Before the latest round of County Championship matches, Yorkshire were five points adrift of Middlesex. NOW THEY’RE ONLY FOUR POINTS BEHIND.

Truly, it was the definitive week of this year’s competition. Eight teams were in action and the points accrued ranged from 8 to 11 as everyone drew.

Nottinghamshire were the big winners

And by ‘winners’ we mean ‘drawers’. And by ‘drawers’ we mean ‘people who draw’ not ‘furniture components’ or ‘underwear’.

They picked up those 11 points against Durham, who scored nine. This moves Notts up to bottom of the table.

Nottinghamshire’s Jake Libby made 144, which was downright unseemly when set against all the low scoring that had preceded it. Not to be outdone, Keaton Jennings made 171 not out. How many runs has he made this season? An awful lot. 1,262, including six hundreds. No-one has scored more.

Yorkshire thrashed Hampshire

10-9. Truly, it was a shellacking.

Jack Brooks five-for for Yorkshire. Gareth Berg six-for for Hampshire.

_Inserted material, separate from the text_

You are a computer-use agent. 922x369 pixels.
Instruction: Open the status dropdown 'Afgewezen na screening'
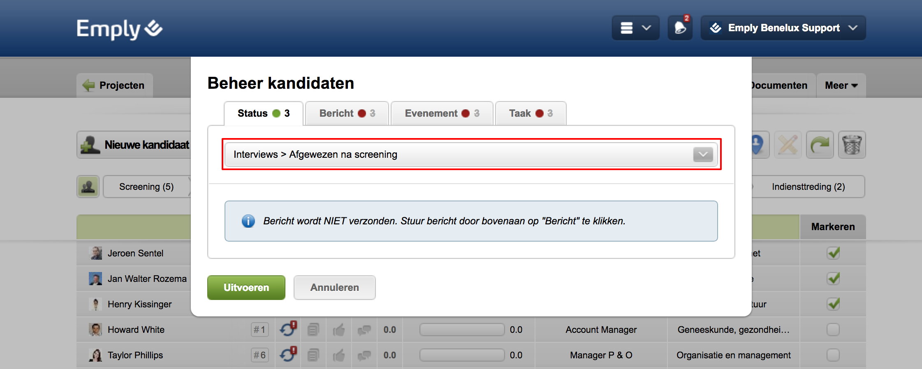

Middlesex thrashed Warwickshire

9-8. It’s a good thing Middlesex and Yorkshire play each other in the last match of the season, or the climax could be a snail’s pace crawl to the line, weaving between the raindrops.

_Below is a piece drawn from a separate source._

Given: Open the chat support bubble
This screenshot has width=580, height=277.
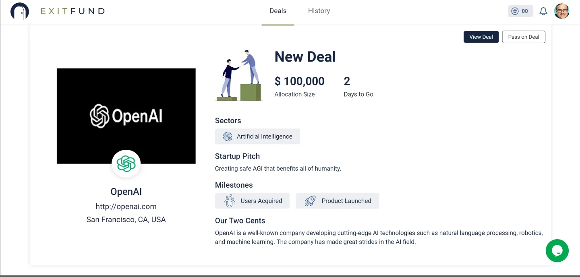Looking at the screenshot, I should (557, 250).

Five wickets for Warwickshire’s Josh Poysden (always nice to see from a leg-spinner). Five wickets for Middlesex’s Ollie Rayner (who opened the bowling).

Lancashire fully drew with Somerset

This is how you draw, with the same number of points: 10-10.

This was a less-than-excellent pitch, although it’s also worth noting that neither side’s attack is ‘all that’. Tom Abell and Peter Trego made hundreds as Somerset sauntered to 553-6. Alviro Petersen made 155 for Lancashire. Liam Livingstone, who started the season as a specialist number seven batsman, came out at three in what may or may not be ‘a development’.

DON'T BE LIKE GATT!

Mike Gatting wasn't receiving the King Cricket email when he dropped that ludicrously easy chance against India in 1993.

Coincidence?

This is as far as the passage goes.